Consolidate Apache Spark Performance Monitoring for all models, batch, machine learning or streaming, in one solution
Apache Spark applications bring a new set of operational challenges especially when the Hadoop resources are shared across multiple data processing teams. Because everything runs in-memory and memory is a finite resource, it quickly becomes complex juggling act to manage resources so these applications run optimally. Meaning, there is not an excessive amount of swapping or spilling to disk. When adding new jobs, operations teams must balance available resources with business priorities. This delicate balance can quickly be disrupted by new machine learning or streaming jobs being introduced that consume more resources than available. DRIVEN provides performance monitoring for Apache Spark so you can understand who is running what and how often and key performance statistics to determine if the application is within policies.
Real-Time Operational Visibility into Spark Applications
- Gain insights into your test, pre-production or production Spark applications
- Powerful search to search on almost anything, such as Spark app name, RDD unit of work, table names, etc. and it’s simple and fast
- A built-in, scalable metadata repository enables you to analyze current application performance and execution behavior compared to historic performance
Monitoring for Spark Applications and Debugging
- See how efficient your applications is at runtime by seeing skipped vs. executed steps
- Real-time monitoring of Spark application execution with workflow visualization
- Rich performance metrics including all the Spark counters and custom counters for each of your Spark executions provides deep insights into potential performance optimizations.

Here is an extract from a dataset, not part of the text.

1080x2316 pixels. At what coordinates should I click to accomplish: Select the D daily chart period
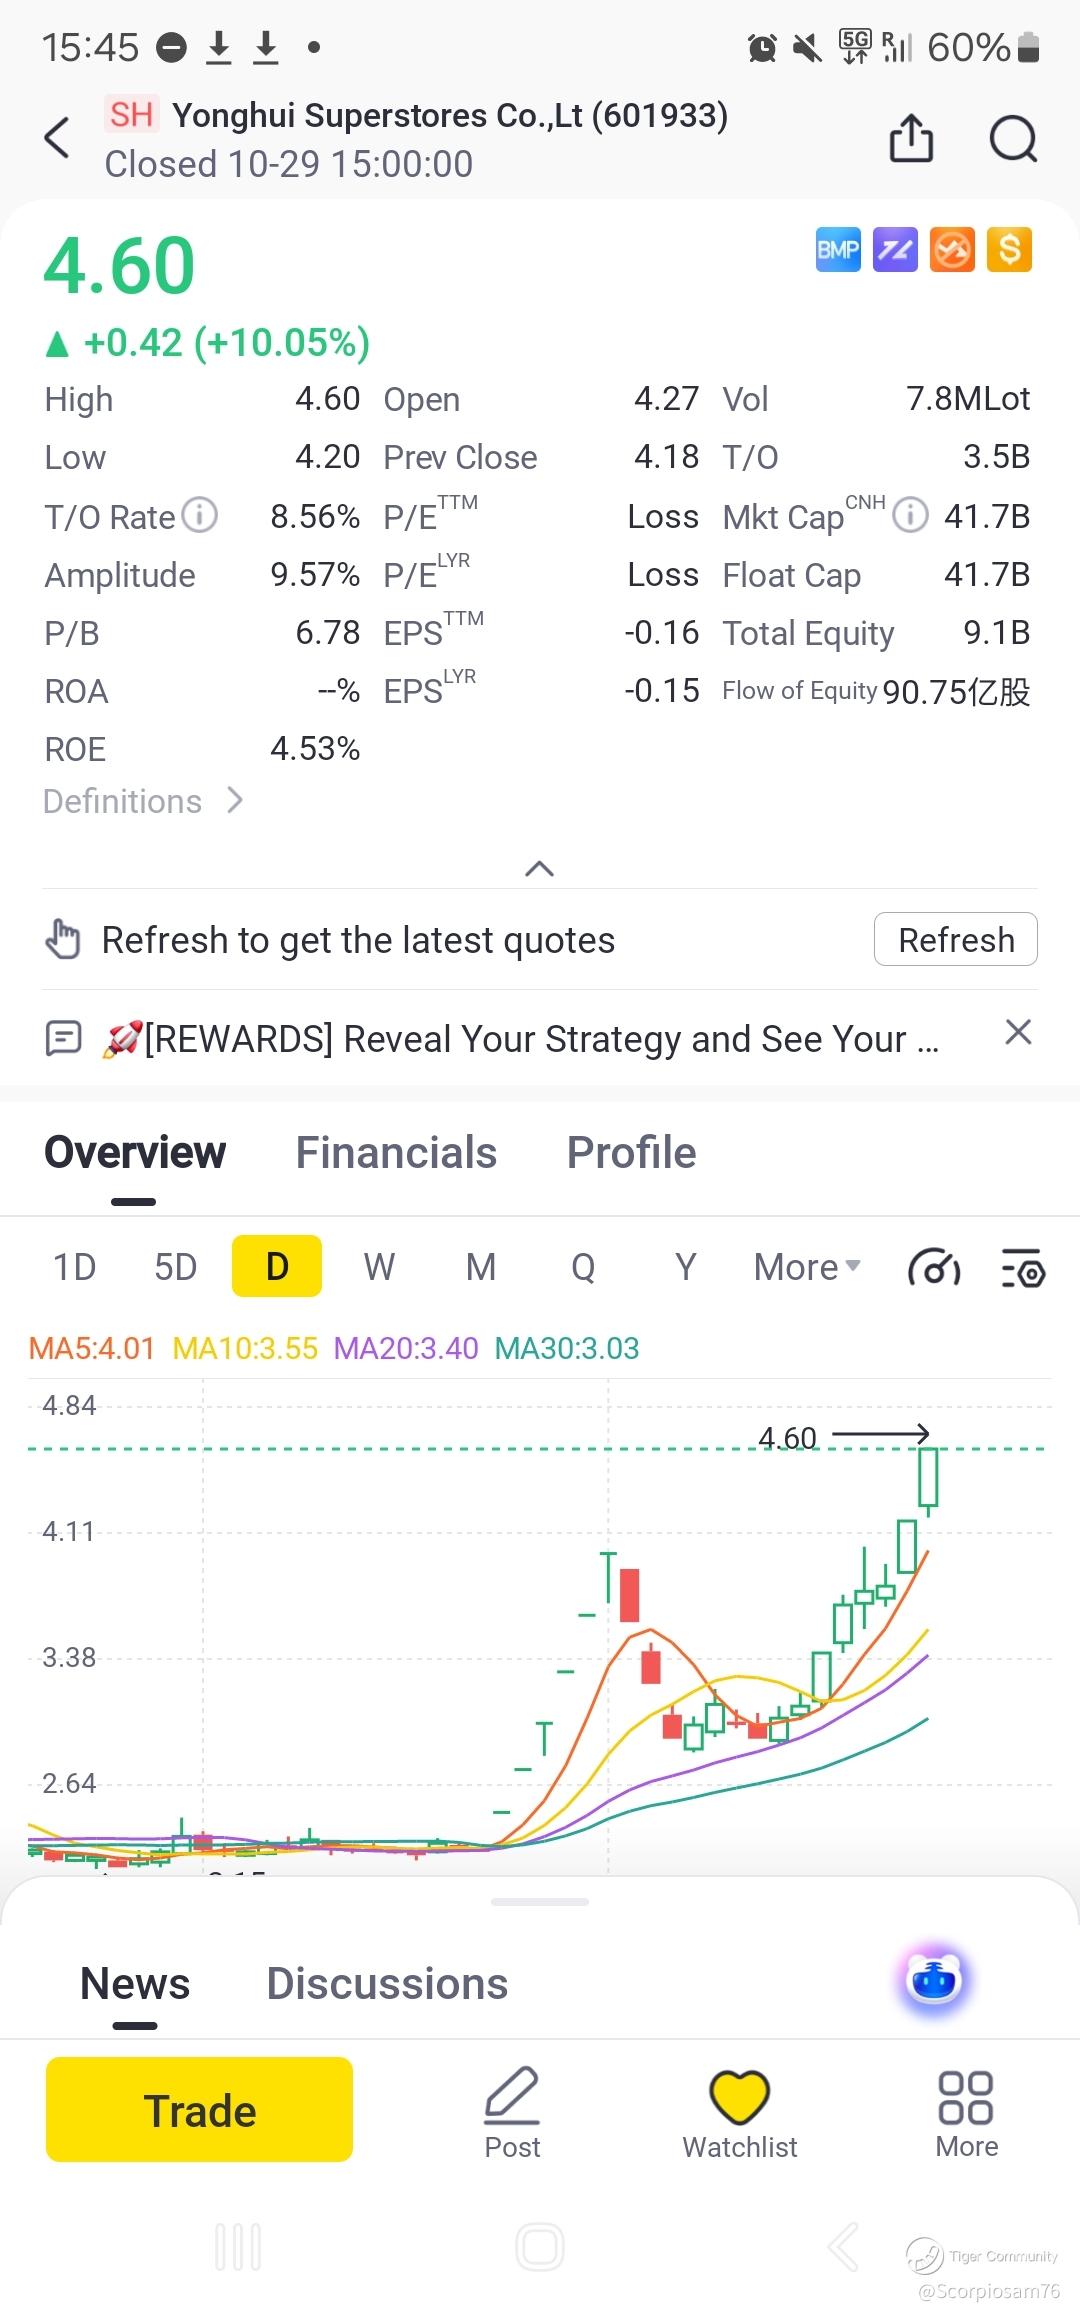[277, 1267]
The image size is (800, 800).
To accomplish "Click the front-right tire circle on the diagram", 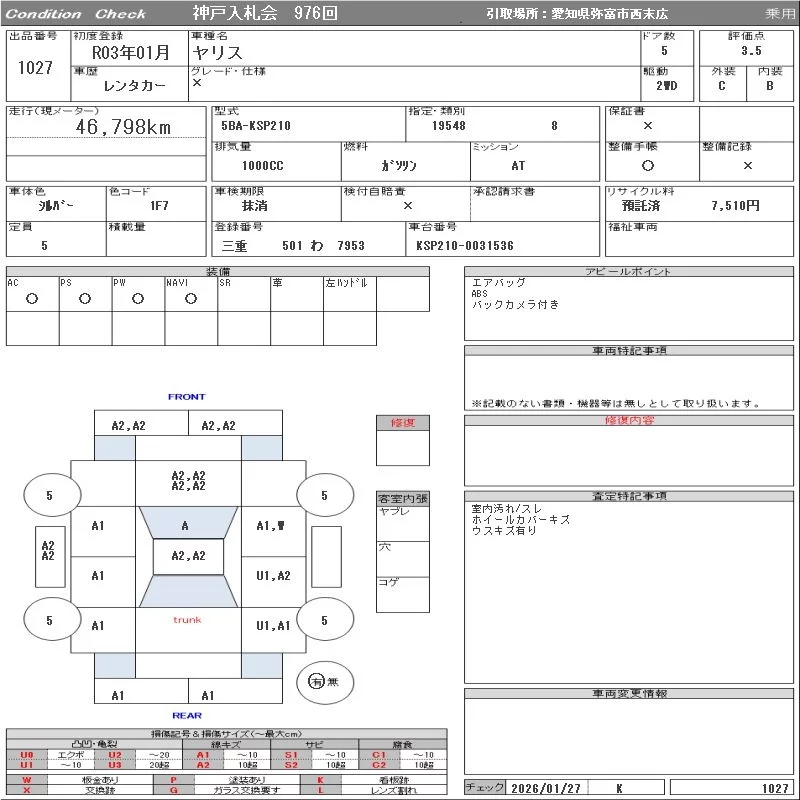I will [x=324, y=495].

- Quickly identify where there are resource constraints and application bottlenecks
Manage The Business Of Apache Spark Big Data Operations
- Integrate DRIVEN alerts and notification into your support/ticketing systems and leverage existing processes
- Filter on operational criteria to allow administrators to easily manage and enforce policies.
- Organize and segment your Spark applications based on any user defined metadata, such as a team, division, organization, or application name.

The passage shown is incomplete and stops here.